* **Material to process**:
Content starts

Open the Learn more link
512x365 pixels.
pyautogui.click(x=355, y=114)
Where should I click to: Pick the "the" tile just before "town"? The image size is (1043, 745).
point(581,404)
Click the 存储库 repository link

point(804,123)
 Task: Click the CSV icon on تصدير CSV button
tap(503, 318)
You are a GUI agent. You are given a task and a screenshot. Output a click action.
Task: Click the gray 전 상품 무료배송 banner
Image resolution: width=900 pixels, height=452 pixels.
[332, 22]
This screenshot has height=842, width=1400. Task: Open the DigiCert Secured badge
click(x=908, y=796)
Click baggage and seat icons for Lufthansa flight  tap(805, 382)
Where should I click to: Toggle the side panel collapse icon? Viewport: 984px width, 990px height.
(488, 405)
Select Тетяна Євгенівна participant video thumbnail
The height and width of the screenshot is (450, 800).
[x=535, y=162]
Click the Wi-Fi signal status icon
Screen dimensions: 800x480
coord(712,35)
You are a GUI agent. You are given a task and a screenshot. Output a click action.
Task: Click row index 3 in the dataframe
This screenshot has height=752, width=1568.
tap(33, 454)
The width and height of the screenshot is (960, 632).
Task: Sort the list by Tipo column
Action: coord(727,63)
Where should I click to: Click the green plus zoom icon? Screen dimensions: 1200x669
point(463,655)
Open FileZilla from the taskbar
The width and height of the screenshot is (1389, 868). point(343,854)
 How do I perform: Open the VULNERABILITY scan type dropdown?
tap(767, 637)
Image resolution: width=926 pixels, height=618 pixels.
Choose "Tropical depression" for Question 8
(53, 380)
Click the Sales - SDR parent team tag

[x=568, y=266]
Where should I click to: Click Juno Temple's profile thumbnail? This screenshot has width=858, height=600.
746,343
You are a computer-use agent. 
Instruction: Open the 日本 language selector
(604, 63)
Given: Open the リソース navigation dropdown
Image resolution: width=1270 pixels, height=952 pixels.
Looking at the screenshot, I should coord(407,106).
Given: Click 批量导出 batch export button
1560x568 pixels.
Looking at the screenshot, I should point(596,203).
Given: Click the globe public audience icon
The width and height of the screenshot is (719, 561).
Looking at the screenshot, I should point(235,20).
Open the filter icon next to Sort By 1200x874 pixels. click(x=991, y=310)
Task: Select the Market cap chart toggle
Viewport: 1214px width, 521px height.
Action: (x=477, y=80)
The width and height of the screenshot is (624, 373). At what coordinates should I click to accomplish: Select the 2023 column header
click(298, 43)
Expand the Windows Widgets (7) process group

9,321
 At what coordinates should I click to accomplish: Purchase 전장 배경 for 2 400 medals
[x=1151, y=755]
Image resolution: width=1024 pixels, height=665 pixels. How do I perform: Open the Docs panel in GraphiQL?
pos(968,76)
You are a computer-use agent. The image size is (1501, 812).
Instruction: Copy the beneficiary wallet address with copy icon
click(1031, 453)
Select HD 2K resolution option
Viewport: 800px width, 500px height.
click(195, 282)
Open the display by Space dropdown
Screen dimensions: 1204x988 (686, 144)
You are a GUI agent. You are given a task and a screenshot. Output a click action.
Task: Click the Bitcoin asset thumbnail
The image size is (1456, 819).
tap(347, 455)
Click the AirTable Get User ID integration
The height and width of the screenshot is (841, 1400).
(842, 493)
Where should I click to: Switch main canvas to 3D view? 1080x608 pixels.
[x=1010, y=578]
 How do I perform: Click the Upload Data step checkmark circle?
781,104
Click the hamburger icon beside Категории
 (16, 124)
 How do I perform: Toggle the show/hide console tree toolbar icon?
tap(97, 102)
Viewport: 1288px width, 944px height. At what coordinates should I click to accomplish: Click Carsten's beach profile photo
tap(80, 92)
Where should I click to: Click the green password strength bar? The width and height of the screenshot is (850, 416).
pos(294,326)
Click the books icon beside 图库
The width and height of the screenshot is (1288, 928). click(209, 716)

Content ends

* **Description of the task**: Copy out, word for word, the part of the entries above that begins at the line with "The width and height of the screenshot is (624, 373)." and ends at the line with "You are a computer-use agent. The", including both.

* **Task answer**:
The width and height of the screenshot is (624, 373). At what coordinates should I click to accomplish: Select the 2023 column header
click(298, 43)
Expand the Windows Widgets (7) process group

9,321
 At what coordinates should I click to accomplish: Purchase 전장 배경 for 2 400 medals
[x=1151, y=755]
Image resolution: width=1024 pixels, height=665 pixels. How do I perform: Open the Docs panel in GraphiQL?
pos(968,76)
You are a computer-use agent. The image size is (1501, 812).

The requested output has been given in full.